La territorialidad psicológico/emocional determina los contornos del “yo”, el lugar donde lo mío es mío y lo tuyo es tuyo. La reserva de sumario, los secretos, lo que no se quiere comunicar, con o sin razón. Ese es el derecho que a veces no respetan las parejas, los familiares o los amigos. Tenemos una zona de exclusión donde nadie más tiene cabida y hay que defenderla para mantener la identidad.
Una señora decía con orgullo de mujer casada: “Mi marido y yo no tenemos secretos, somos como una sola persona: el uno para el otro”. En realidad, parecían el uno en el otro. Es el síndrome del siamés: uno estornuda y el otro se suena la nariz. La individualidad es natural y necesaria. Freud tenía razón en esto: si sacáramos a relucir nuestros pensamientos más recónditos y oscuros el tema daría para varias películas pornográficas o de terror.
Mejor estar a solas con el lado difícil de la mente y el corazón. No todo lo privado puede hacerse público ni todo lo público tiene cabida en lo privado. Dos mundos que interactúan pero que no son fácilmente intercambiables.

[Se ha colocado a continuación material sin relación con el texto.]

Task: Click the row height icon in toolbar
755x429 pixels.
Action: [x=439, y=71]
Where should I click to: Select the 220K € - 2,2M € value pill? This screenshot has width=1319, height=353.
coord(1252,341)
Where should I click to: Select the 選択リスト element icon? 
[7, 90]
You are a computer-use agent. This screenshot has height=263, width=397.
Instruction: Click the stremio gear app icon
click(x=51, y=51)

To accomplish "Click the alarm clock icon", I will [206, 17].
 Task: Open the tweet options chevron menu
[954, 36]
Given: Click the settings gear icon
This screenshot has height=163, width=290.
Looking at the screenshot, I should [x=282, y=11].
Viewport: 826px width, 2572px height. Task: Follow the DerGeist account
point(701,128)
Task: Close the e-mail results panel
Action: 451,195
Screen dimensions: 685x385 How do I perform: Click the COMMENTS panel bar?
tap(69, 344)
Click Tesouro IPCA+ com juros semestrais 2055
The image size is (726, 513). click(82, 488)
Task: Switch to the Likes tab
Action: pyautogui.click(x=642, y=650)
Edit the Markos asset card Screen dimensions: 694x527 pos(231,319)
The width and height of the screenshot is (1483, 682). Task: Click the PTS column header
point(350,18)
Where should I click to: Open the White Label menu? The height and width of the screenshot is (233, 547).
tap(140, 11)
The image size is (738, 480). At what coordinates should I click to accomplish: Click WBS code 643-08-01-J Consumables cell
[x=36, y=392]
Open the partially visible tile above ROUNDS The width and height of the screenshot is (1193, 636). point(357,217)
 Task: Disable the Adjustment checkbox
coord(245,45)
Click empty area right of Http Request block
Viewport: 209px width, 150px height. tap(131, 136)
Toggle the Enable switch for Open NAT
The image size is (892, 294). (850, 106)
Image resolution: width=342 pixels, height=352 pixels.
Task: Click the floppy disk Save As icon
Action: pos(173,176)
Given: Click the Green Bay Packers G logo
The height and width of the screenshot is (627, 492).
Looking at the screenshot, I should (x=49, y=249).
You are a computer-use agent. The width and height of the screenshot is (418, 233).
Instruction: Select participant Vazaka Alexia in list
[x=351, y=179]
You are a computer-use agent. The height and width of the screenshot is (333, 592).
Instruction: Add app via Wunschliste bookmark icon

Tres posibilidades:
1. Una territorialidad moderada permitirá que la gente se aproxime a uno y facilitará las relaciones interpersonales sin que nos sintamos invadidos.
2. Una territorialidad “cero” podría implicar un problema de asertividad o de sumisión crónica, a no ser que se trate de un maestro espiritual trascendido que ya nada tenga que ocultar ni defender.
3. Una territorialidad exagerada impedirá establecer relaciones interpersonales cómodas y fluidas, ya que la gente no podrá acercarse lo suficiente. La desconfianza del paranoide o la autonomía agrandada del esquizoide, son dos ejemplos de territorialidad expandida.
No creo que las buenas relaciones estén definidas por una experiencia de corazón abierto ciento por ciento, sin fronteras de ningún tipo. Reconocer que el otro es un individuo significa que estamos aceptando su derecho al silencio y a no exhibirse externamente. Quizás la mejor opción sea hacerle algunos huecos a la coraza defensiva, en otras palabras: no bajar la guardia del todo pero tampoco mantener el prójimo a kilómetros de distancia.
Discriminar qué quiero decir y qué no, cuál es el punto de no retorno a partir del cual comienzo a sentirme asfixiado o incómodo. Se puede estar muy cerca de la persona amada, tanto como el corazón permita, pero nunca podremos ser uno. La idea platónica de la fusión afectiva no es más que el sueño enardecido de los que sufren de enamoramiento. No hay media naranja, no hay almas gemelas. Juntos y enamorados, dos egos que se anudan, decía Rilke, para qué más.